Lange hielt es der Kanaka aber nicht aus. Erst sandte er seine Töchter zu uns, die uns Matten brachten, damit uns der nächtliche Tau nicht schade. Dann kamen sie wieder und boten uns ein paar herrliche Ananas. Diese nahm ich an und bot ihnen dafür Geld. Mit einer gut gespielten Entrüstung, die ihre geldgierigen Blicke Lügen strafte, wiesen sie die Münze zurück und versicherten, daß sie den »lieben Freunden« die schönsten Früchte gern zum Geschenk machten.

Die Versuche, uns zur Hergabe einiger Zigarren zu bestimmen, wirkten schließlich auf unsere Lachmuskeln. Bei dem plötzlichen Ausbruch unserer Heiterkeit standen die Kanaken, die förmlich eine Kette zwischen der Hütte und unserm Liegeplatze bildeten, anfangs verblüfft, dann aber stimmten sie in unsere Fröhlichkeit ein, und bald sahen wir uns als Mittelpunkt eines malerischen Kreises, wie ihn kein Pinsel wiederzugeben vermag. – Nun wurden die Leutchen aber auch bescheiden. Mehr als eine Zigarre nahm keiner an. Diese aber wurde von jung und alt, männlichen und weiblichen Kanaken, mit einer Andacht geraucht, die einer besseren Sache würdig gewesen wäre.

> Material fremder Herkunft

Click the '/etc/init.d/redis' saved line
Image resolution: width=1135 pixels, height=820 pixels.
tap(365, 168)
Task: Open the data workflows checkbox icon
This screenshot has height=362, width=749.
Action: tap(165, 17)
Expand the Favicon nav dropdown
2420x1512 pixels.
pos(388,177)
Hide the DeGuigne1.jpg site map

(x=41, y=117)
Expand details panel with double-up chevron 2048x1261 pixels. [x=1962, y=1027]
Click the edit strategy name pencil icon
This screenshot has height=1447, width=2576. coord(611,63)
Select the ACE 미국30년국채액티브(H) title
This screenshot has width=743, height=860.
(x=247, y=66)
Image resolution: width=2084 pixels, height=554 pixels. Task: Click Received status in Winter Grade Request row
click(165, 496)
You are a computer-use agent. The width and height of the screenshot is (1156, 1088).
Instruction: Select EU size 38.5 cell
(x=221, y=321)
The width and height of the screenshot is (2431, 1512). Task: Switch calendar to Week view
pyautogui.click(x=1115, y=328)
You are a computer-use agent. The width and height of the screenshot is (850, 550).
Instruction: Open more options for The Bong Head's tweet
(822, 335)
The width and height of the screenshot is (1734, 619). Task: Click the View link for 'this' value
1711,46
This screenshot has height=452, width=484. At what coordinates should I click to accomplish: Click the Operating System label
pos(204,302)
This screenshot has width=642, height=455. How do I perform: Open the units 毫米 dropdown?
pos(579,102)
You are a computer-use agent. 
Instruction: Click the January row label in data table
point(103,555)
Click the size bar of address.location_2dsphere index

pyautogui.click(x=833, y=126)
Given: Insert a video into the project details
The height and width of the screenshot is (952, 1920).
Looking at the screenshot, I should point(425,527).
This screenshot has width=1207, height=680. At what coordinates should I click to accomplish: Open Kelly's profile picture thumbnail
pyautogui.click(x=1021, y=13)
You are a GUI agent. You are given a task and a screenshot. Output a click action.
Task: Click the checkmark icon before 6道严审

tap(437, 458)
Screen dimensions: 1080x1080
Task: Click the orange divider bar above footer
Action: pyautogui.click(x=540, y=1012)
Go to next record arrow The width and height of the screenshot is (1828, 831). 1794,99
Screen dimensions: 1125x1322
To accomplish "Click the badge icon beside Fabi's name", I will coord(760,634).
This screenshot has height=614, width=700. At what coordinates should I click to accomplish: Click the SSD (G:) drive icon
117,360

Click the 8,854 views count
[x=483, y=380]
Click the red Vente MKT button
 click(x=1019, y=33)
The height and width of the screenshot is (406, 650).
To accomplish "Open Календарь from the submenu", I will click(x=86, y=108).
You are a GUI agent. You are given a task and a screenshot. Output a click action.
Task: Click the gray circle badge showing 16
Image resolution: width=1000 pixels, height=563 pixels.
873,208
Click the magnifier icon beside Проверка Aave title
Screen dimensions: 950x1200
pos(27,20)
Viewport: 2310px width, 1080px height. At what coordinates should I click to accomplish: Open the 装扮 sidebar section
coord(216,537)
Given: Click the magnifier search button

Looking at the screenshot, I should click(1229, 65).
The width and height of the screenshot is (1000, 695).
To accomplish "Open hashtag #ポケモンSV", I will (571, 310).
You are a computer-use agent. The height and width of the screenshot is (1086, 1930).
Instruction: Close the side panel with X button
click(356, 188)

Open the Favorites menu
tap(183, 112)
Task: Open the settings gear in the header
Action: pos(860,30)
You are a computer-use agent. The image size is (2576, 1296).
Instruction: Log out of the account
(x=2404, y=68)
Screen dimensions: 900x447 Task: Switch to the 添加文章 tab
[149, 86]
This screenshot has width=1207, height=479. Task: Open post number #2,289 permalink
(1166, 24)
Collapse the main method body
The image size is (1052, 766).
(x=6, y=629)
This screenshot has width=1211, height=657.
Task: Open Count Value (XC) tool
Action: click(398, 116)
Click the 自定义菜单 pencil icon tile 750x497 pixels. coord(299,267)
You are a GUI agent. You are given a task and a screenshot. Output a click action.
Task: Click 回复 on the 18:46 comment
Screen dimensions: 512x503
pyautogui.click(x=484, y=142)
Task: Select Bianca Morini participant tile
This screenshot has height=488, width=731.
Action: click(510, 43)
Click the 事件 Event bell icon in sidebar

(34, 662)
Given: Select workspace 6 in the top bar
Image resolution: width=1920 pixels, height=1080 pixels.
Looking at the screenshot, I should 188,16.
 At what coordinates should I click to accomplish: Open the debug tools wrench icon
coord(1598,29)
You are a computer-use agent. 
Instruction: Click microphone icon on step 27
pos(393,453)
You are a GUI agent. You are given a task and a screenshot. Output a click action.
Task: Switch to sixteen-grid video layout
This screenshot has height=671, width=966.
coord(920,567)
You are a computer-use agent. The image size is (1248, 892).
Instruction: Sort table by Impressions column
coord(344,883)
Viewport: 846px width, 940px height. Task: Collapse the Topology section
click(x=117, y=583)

Ein junger, einäugiger Kanake bot sich uns als Führer auf den Vulkan Haleakala, den größten erloschenen Krater der Welt, an. Der Mann machte einen guten Eindruck und verstand auch genügend englisch, das er als Soldat des Königs in Honolulu erlernt hatte. Groß, von ungewöhnlicher Körperkraft und einer Gelenkigkeit, um die ihn ein Affe hätte beneiden können, mußte er für den Ausflug durch das von dieser Seite ziemlich ungangbare Gebirge von Wichtigkeit für uns sein. Seinen christlichen Namen Josef hatten die Kanaken in das ihnen mundgerechtere Johe umgewandelt, und so nannten auch wir ihn in der Folge. Der von Bruder Andreas unzertrennliche Kanake hieß Peho, aus Petrus entstanden.

Unmittelbar hinter dem Dorfe, türmten sich pfeilerartige Felsgebilde in glatten, unersteigbaren Wänden viele hundert Meter hoch in den finsteren Wald. Prächtige Schlingpflanzen hingen in kunstvoll verschlungenen Girlanden von den schlanken Akazien herab, die sich in irgendeiner Felsspalte eingenistet hatten und scheinbar in der Luft schwebten. Schön gefärbte Vögel sangen ihr melodisches Liedchen in den frischen Morgen und haschten nach den wenigen Insekten, die eben ihr nächtliches Versteck verließen, um den ersten Sonnenstrahl zu begrüßen.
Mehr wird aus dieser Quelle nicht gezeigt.